By CybersecAsia editors | Friday, May 22, 2026, 12:23 PM Asia/Singapore

The days of multi-factor authentication SMS alerts are numbered

Attackers used social engineering, MFA prompts, Azure tools, Graph API, Key Vault, and VMAccess to infiltrate accounts, persist access, exfiltrate data.

In the recent Storm-2949 campaign, attackers had focused on Microsoft 365 and Azure environments, and had used social engineering to pose as internal IT support. Victims were tricked into approving multi-factor authentication prompts (MFA), during what seemed like routine password reset activity — giving the attackers a foothold in the account recovery process.

Once inside, the group had reportedly reset passwords, removed existing authentication methods, and enrolled their own devices so they could keep access. From there, the attackers moved deeper into cloud environments using legitimate administrative tools and permissions rather than obvious malware.

Now, Microsoft is phasing out SMS-based login codes for personal accounts, as it pushes users toward passkeys, authenticator apps, and verified email recovery. The change comes as the firm also warns that attackers are increasingly abusing identity systems rather than breaking them with malware. Storm-2949 attacks had used Azure features, Graph API queries, Key Vault access, the Run command, and VMAccess extensions to blend into normal operations while exfiltrating data from Microsoft 365, storage accounts, databases, and production web apps. That approach made the activity harder to spot and underscored how much damage can follow a single compromised identity.
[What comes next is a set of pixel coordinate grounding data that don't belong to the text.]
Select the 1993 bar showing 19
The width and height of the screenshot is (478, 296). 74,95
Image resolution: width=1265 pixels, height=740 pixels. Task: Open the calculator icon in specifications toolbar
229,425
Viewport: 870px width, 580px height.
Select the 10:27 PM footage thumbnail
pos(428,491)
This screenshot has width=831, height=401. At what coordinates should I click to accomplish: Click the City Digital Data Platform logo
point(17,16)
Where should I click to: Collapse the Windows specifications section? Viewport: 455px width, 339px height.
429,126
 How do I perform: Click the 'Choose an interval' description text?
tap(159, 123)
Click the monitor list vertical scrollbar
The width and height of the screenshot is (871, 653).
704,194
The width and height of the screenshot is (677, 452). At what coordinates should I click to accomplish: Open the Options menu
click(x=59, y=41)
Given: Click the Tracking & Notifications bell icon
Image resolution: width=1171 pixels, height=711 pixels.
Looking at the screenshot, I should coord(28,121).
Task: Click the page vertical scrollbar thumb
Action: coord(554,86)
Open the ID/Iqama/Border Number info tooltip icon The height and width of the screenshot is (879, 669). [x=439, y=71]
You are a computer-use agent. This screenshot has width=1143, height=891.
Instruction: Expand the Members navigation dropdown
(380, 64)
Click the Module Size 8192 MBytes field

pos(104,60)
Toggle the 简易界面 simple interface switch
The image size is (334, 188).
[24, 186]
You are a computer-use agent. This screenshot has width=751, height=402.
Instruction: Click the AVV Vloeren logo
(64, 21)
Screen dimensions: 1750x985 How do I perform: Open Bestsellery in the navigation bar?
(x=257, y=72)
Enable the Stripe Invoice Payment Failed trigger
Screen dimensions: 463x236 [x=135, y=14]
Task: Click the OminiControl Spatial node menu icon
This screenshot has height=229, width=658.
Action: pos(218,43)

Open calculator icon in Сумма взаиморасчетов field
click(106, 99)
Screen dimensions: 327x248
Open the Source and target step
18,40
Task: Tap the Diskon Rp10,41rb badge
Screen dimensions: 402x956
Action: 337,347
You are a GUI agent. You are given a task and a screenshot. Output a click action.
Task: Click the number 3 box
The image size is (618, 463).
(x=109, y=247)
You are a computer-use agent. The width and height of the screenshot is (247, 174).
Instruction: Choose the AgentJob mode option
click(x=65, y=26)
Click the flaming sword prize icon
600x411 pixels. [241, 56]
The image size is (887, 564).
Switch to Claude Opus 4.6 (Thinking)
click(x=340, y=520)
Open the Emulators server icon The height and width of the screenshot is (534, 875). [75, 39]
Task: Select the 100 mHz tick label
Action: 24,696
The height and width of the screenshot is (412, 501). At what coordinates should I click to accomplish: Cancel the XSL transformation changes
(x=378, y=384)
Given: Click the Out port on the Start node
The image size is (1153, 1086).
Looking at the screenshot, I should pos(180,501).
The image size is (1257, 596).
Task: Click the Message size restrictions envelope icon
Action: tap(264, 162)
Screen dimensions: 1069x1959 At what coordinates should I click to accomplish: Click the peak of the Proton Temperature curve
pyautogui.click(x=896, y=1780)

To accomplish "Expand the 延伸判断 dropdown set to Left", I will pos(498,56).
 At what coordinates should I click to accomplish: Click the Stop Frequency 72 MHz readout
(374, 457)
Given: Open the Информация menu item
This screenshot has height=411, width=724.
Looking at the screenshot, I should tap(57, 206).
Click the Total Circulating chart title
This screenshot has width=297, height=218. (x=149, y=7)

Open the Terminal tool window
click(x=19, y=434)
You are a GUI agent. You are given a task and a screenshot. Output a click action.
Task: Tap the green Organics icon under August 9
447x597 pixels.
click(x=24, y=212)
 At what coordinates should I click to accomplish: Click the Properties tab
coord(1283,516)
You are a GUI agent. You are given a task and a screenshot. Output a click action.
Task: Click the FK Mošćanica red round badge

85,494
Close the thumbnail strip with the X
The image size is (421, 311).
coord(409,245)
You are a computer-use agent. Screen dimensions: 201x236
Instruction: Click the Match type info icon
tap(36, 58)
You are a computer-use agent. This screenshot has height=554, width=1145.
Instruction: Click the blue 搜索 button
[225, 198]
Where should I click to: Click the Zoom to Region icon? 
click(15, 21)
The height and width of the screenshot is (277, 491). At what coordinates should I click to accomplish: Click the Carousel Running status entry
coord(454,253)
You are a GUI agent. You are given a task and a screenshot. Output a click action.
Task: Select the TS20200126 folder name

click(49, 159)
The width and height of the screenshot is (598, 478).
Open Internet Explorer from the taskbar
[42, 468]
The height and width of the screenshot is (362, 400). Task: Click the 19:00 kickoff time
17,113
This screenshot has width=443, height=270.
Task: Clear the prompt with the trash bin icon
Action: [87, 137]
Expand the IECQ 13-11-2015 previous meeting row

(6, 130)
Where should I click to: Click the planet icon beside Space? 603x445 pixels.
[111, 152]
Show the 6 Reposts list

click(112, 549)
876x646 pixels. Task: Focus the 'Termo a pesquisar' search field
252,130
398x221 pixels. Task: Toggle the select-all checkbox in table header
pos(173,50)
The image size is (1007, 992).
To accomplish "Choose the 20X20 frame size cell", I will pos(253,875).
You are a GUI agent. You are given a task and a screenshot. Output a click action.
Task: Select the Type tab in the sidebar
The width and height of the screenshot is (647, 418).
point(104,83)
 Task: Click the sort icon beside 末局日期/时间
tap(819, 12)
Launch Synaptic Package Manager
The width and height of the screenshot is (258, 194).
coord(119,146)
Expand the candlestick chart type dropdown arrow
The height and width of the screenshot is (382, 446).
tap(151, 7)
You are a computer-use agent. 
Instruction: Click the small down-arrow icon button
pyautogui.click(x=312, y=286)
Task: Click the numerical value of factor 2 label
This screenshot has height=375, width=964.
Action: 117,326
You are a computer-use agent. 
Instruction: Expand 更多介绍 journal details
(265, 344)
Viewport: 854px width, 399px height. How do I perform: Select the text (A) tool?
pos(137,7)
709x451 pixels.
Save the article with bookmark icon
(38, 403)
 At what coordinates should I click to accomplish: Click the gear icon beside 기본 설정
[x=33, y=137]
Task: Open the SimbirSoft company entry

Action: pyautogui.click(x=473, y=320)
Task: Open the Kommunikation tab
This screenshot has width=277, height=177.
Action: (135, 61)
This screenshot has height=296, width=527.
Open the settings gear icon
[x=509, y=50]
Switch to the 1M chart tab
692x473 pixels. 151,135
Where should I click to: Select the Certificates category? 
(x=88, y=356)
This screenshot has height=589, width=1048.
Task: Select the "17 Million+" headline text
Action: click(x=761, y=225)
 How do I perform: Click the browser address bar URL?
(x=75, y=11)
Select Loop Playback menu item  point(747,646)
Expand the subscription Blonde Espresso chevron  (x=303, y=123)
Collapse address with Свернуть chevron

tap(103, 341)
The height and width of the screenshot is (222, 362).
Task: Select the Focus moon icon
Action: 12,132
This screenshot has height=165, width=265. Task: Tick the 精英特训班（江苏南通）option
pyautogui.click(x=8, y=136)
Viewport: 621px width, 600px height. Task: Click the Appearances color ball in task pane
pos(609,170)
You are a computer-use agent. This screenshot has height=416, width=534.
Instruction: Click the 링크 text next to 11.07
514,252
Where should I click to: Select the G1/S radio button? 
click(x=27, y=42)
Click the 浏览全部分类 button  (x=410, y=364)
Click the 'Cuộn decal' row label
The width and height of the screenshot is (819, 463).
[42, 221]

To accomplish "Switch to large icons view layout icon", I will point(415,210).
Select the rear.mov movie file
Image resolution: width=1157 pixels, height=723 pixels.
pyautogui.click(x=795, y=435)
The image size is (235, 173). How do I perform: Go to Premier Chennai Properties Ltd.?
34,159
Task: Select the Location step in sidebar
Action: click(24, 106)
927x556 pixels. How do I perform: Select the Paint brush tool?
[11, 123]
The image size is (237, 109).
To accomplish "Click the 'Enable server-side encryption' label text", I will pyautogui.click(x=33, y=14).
Security researchers say the shift reflects a broader industry lesson: text-message verification is convenient, but it is also vulnerable to phishing, SIM swapping, and social engineering. Microsoft’s own guidance now emphasizes phishing-resistant MFA, including passkeys and FIDO2-style methods. That recommendation matters because attackers in campaigns like Storm-2949 have shown they can work around traditional defenses by tricking users into approving prompts instead of stealing passwords outright.

The firm has also issued defensive advice to firms: require phishing-resistant MFA for privileged users, enforce least-privilege access, monitor risky management actions, and reduce dependence on legacy authentication paths. Also, stronger logging, careful control of Azure extensions, and broader Defender protections across cloud workloads are recommended.

This is a signal that identity is now the main attack surface, and securing it has become as important as protecting the network itself.